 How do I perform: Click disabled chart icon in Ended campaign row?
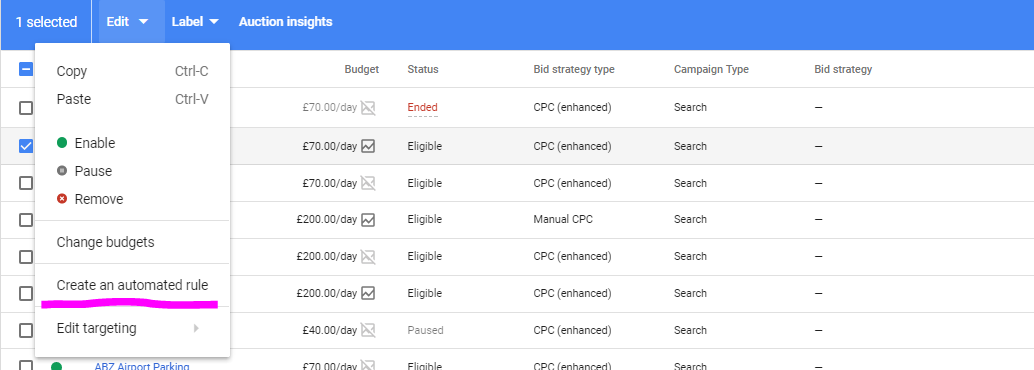point(368,108)
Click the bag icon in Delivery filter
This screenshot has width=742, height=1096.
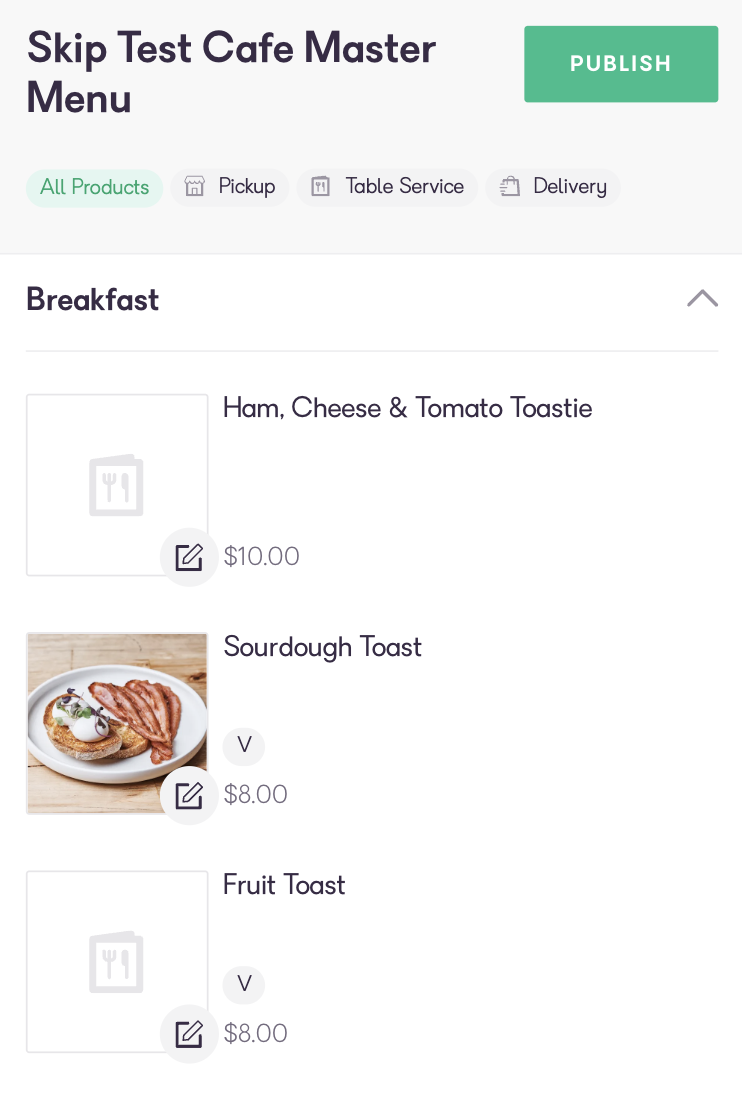510,187
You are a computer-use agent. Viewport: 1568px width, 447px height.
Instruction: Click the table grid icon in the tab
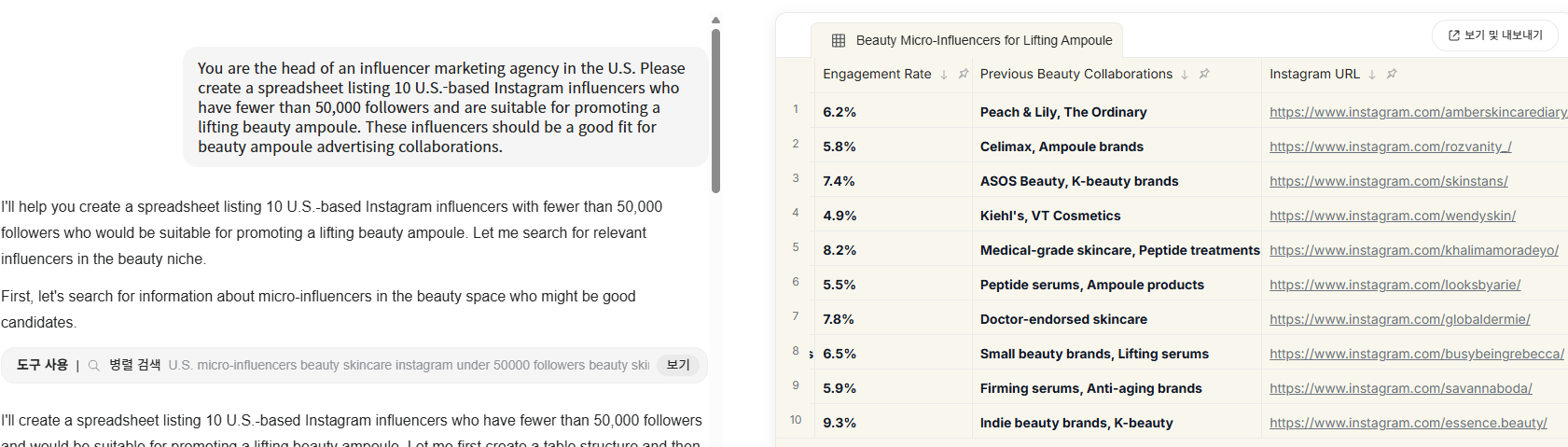839,40
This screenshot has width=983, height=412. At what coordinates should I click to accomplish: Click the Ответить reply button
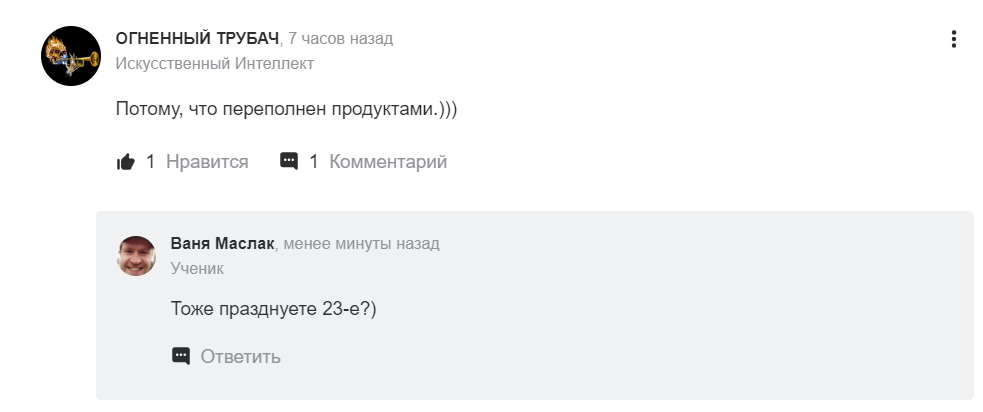[x=240, y=357]
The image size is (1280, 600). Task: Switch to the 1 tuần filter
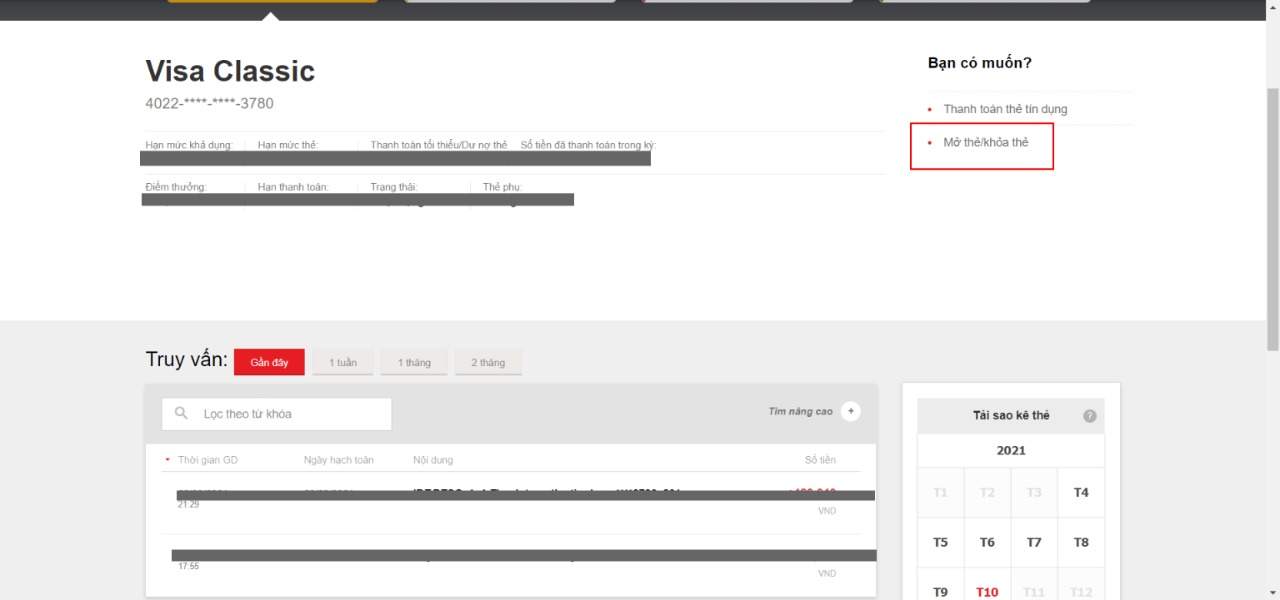pos(343,362)
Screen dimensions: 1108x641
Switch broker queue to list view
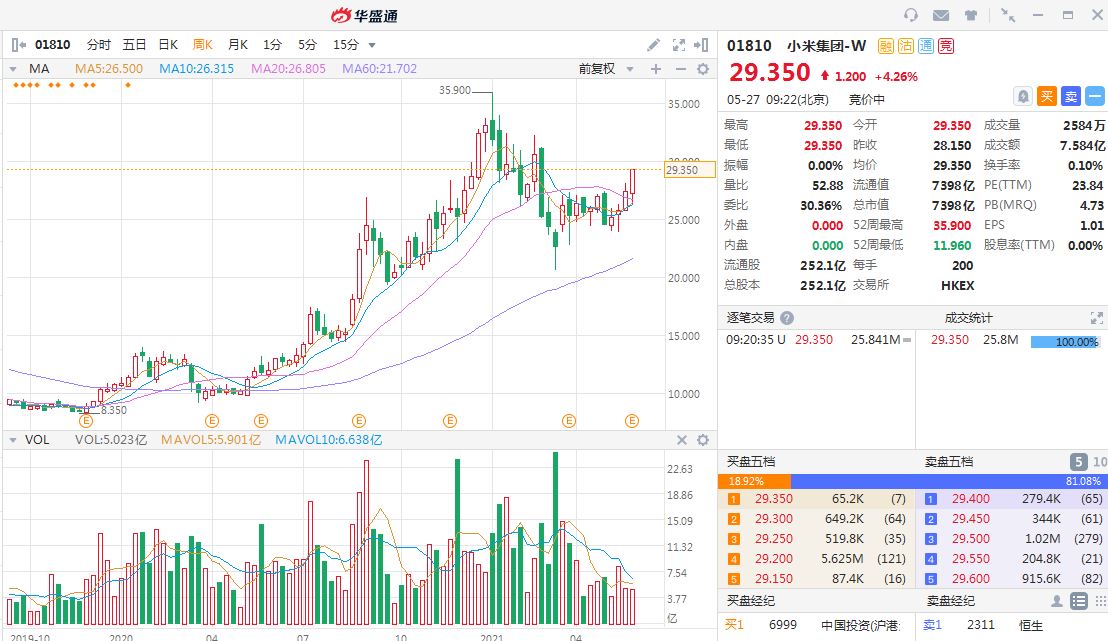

--- SET EXERCISE ---
Return every line above that contains the string "screenshot". Letter case matters.

--- ANSWER TO THIS TASK ---
This screenshot has width=742, height=1096.
This screenshot has width=983, height=412. At what coordinates should I click to accomplish: Click the Ответить reply button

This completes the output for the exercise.